Emperyalistler şimdi aynı oyunu yeniden sahnelemek için Türk siyasetini yönlendirme uğraşındalar. Terör örgütünün siyasi uzantısı konumundaki Partileri destekliyor ve besliyorlar. Çünkü Parti görünümlü bu çeteler, İttihat ve terakki çeteleri gibi kullanışa müsaitler.
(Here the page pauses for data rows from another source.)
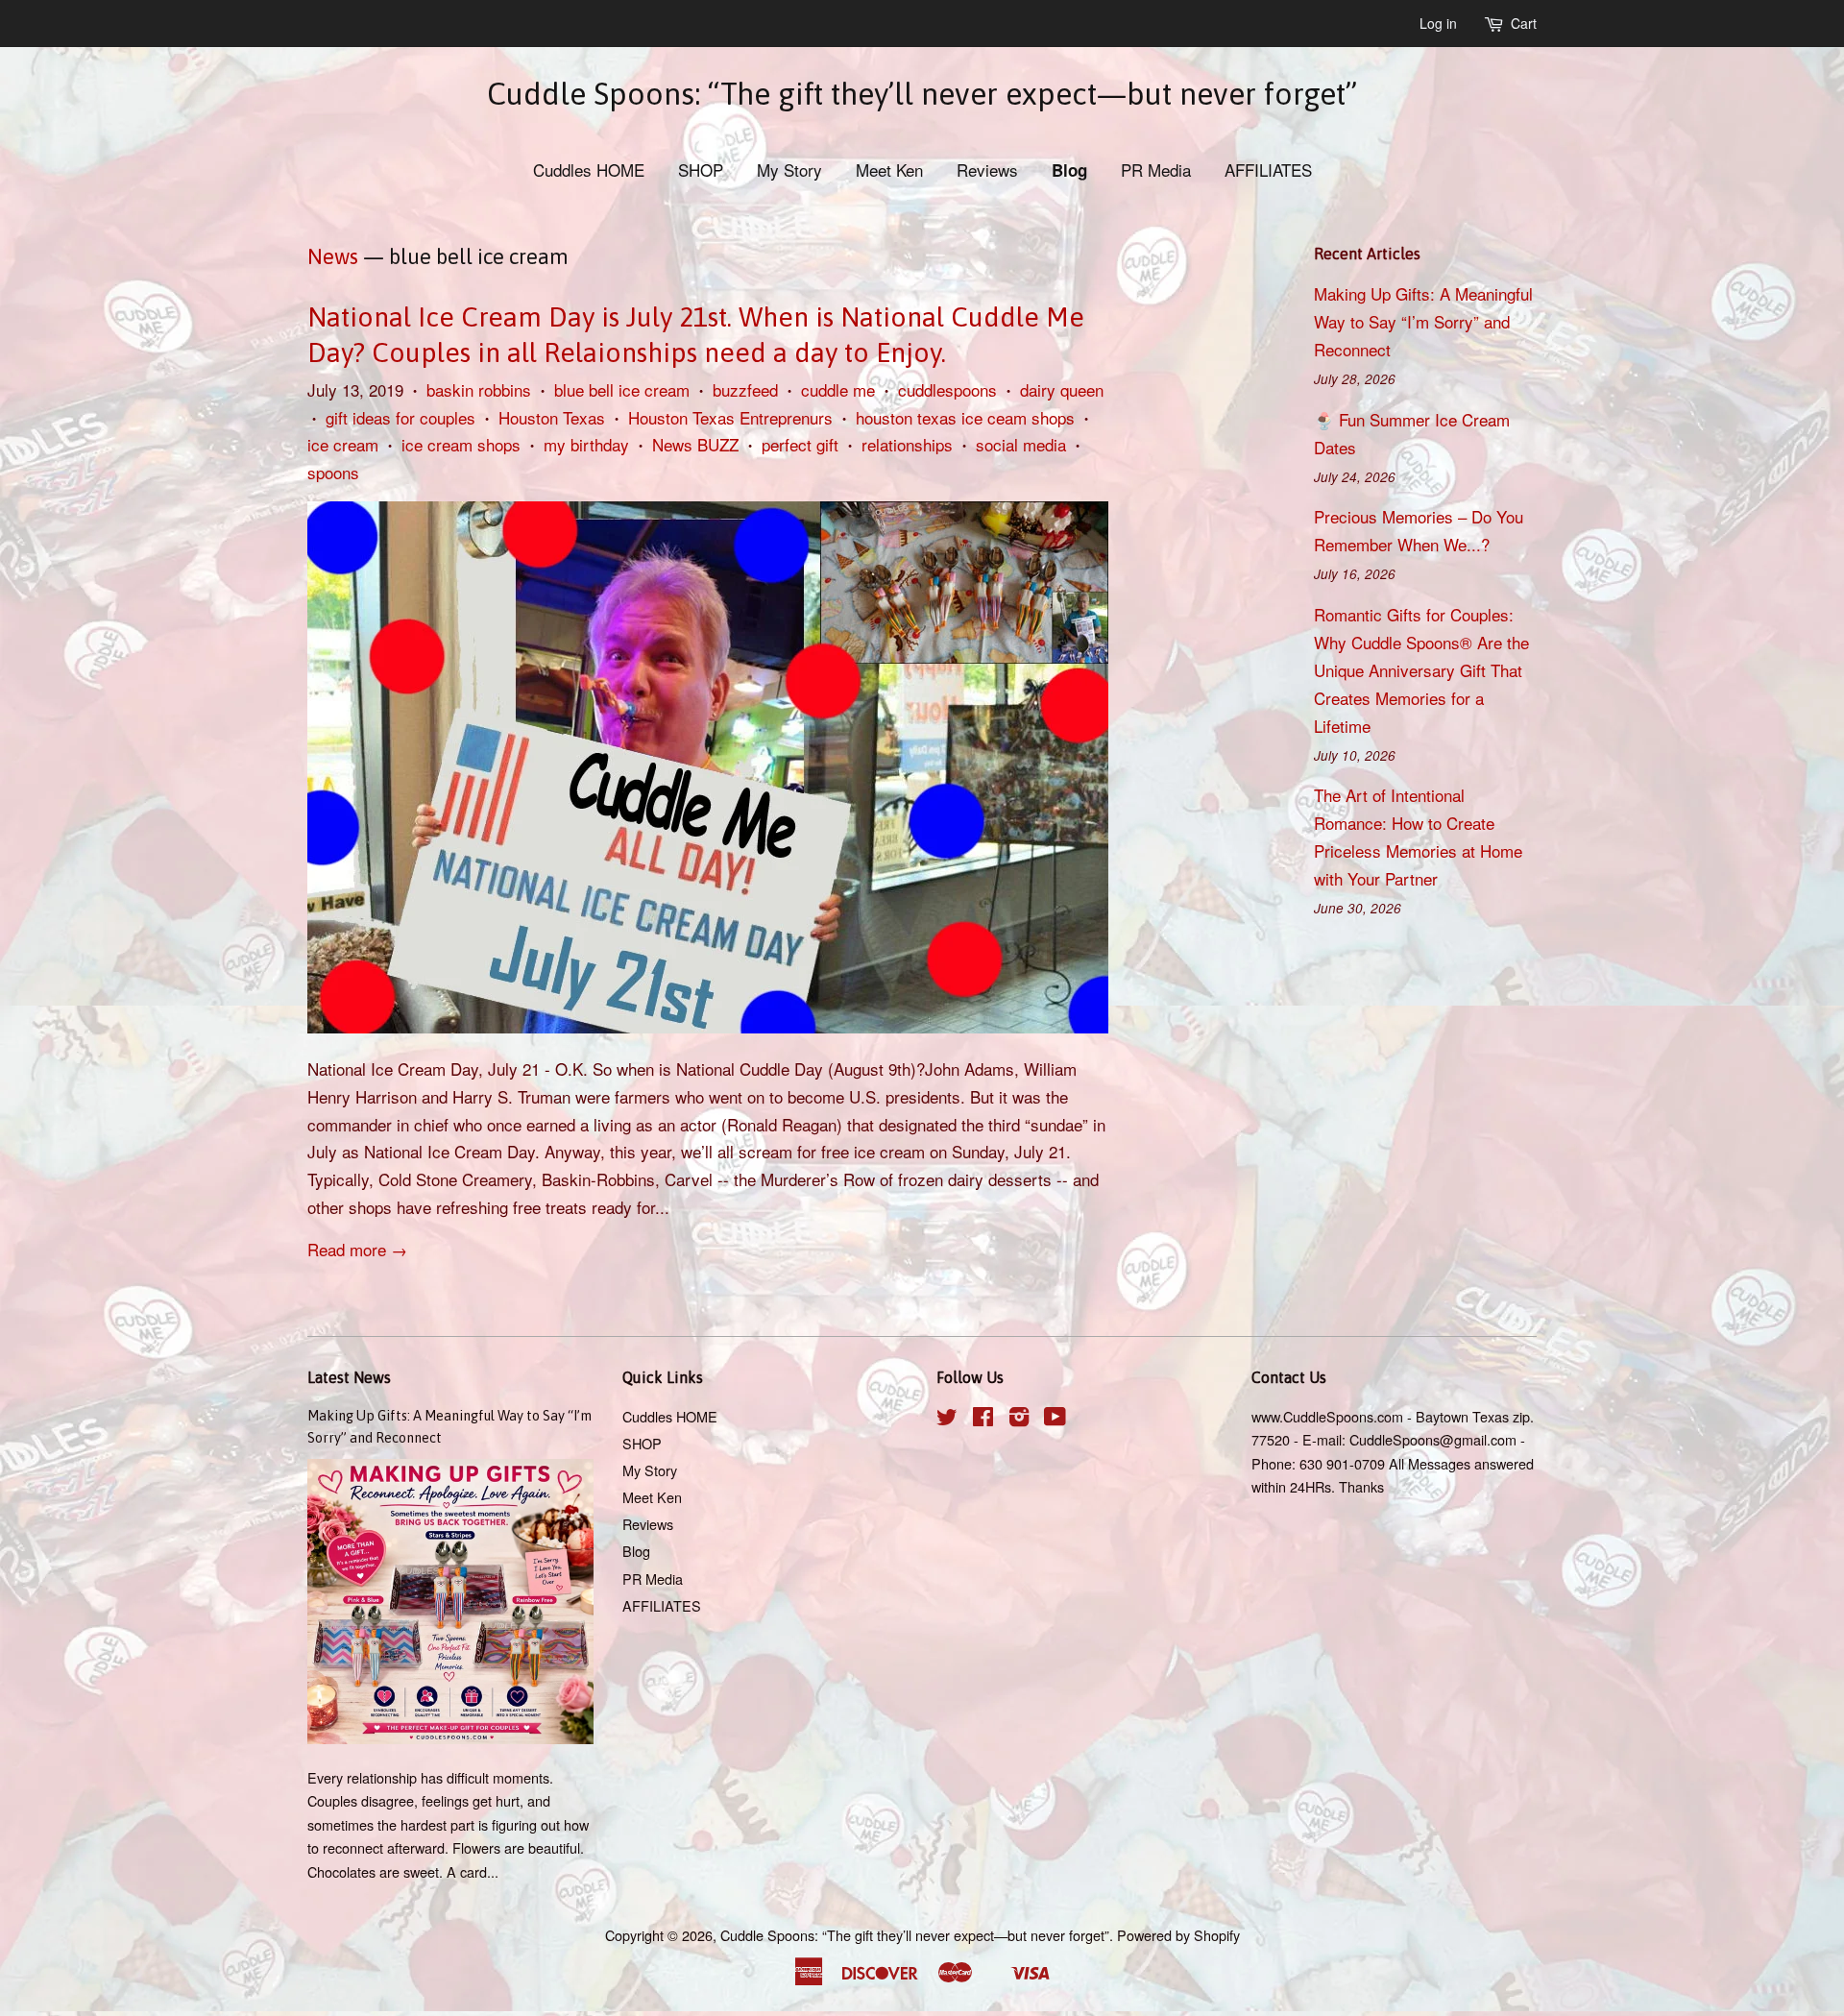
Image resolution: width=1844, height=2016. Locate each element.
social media (1021, 444)
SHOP (700, 170)
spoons (333, 472)
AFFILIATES (1268, 170)
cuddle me (838, 389)
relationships (907, 444)
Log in (1438, 23)
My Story (789, 170)
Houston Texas (551, 417)
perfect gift (800, 444)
Bunların iktidar olma ve hizmet etme diye bir dertleri de yok. Sadece Vatanı, milleti ve devleti için çalışan Tayyip Erdoğan ve dolayısıyla Ak Parti gitsin bunlar her şeye razı. Çünkü biliyorlar ki; Tayyip Erdoğan ve Ak Parti iktidarda kaldığı süre zarfında Türkiye’nin şahlanışını durduramayacaklar ve emperyalistlerin hiçbir emeli ve rüyası gerçekleşemeyecek. O halde Ak Partiden ve Tayyip Beyden az da olsa birkaç puan tırtıklayabilirlerse emellerine belki ulaşabileceklerinin ve Türkiye’nin şahlanışını durdurabileceklerinin hesabını yapıyorlar. Hani derler ya; Aç tavuk rüyasında kendini darı ambarında görürmüş.!
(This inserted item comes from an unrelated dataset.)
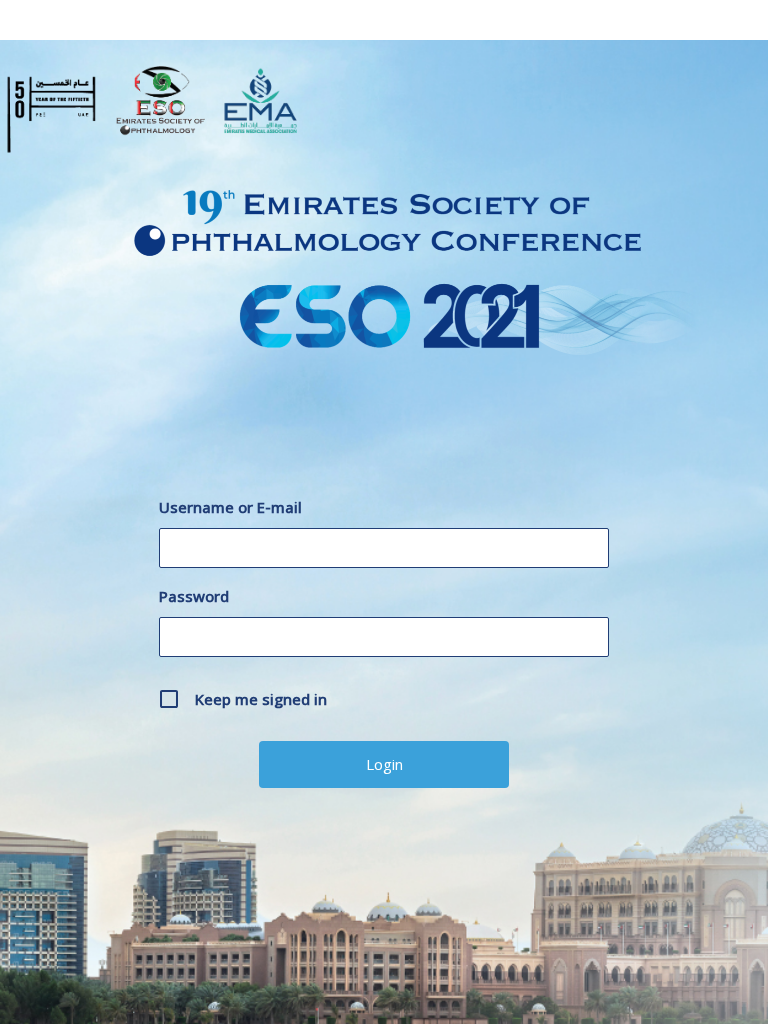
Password (194, 596)
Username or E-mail (230, 507)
Osmanlının yıkılışında şer odaklarıyla beraber omuz omuza çalışan münevverlerin son pişmanlıkları fayda etmedi, Devlet elden gitti. Tayyip Erdoğan ve Ak Parti düşmanlarına cesaret veren particikler, kimlere destek olduklarını ve ne yaptıklarını tekrar gözden geçirirlerse inanıyorum ki, tarihi bir yanlıştan dönmüş olacaklardır. Çünkü şuursuzca yapacakları hatanın bedelini yedi cetleri ödeyemeyecektir.